On the other hand, this plane would be a rigid airship. It would hold it's shape regardless of pressure inside (within limits, too much or too little, pop or squish.) My point here is that comparing rigid airships to blimps in lifting volume is not that simple. Also, rigid airships can have much better areodynamics than blimps. Oh, and they do not constantly change shape. If you want to go higher, either have the gas bags inside only partly full at the fround (limits lift, does not waste gas) or add valves and vent it (limits range, cause you will not have enough lift when you decend again, unless you use ballast . . .)
I take this article with a large bucket of salt too, but not for any of the reasons you listed.
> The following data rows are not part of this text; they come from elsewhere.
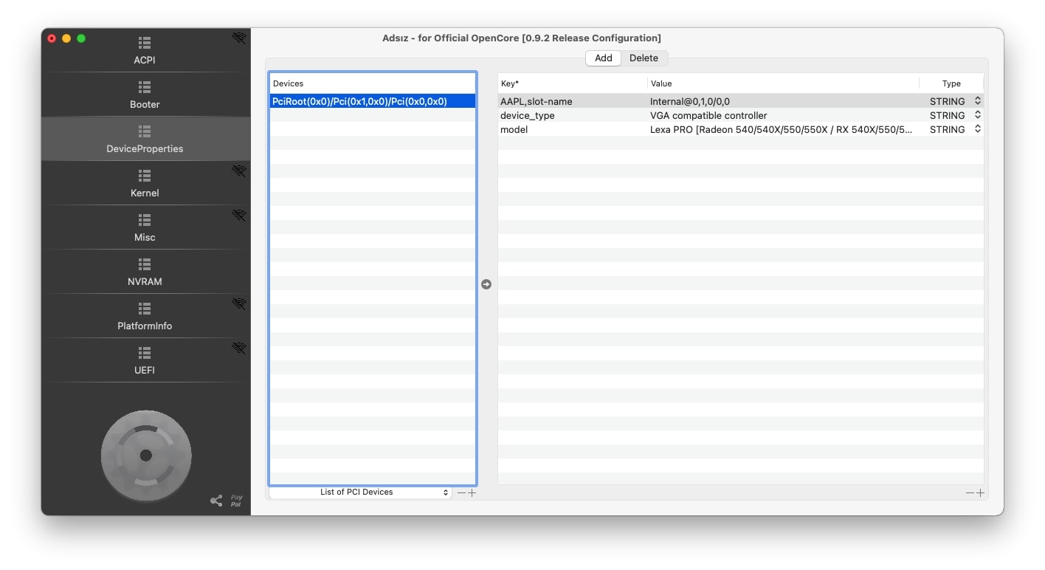Toggle the hidden-eye icon beside UEFI
The width and height of the screenshot is (1045, 570).
click(x=238, y=348)
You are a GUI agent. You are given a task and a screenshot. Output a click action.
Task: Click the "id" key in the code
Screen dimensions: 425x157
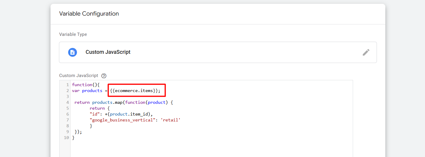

Laws are horrible moral guides, moral guides make even worse laws.
Sounds a little like Tom Swift's Paraplane (which used an external gasbag) from Tom Swift and His Electronic Retroscope, Grossett & Dunlap, 1959.
Aside from perpmo in general, using stored compressed air to power the compressors to gather more compressed air? That was iterated at least twice. The Engineer in me would not tolerate a second audition for an exact count of banal pseudo-scientific nuggets...that one is a deal killer all by itself.
"If no one tilts at windmills, the damn things will take over the world!"- christian simpleman
On the 10th of February 1972, in New Scientist magazine, Daedalus proposed a similar scheme, using ammonia as the working fluid:
"... one might think, a balloon filled with ammonia would rise rapidly to 25,000 feet, and then lose lift by the liquefaction of its gas."
"... overcome this by putting his ammonia in a somewhat elastic balloon which will always squeeze it to about 0.1 atmospheres greater pressure than the atmosphere outside. This will raise its condensation-point sufficiently for the ammonia to liquefy at about 34,000 feet."
It seems that someone has been taking Daedalus seriously, but when they did the math, they found that the ammonia was a bit troublesome, and they now seek to do without it.
You can read a copy of the original Daedalus column in "The Inventions of Daedalus: A Compendium of Plausible Schemes" by David E.H. Jones, W.H. Freeman & Co 1982. ISBN 0-7167-1412-4.
Regards.
Six boxes to use in the defense of liberty: letter, soap, ballot, witness, jury, ammo.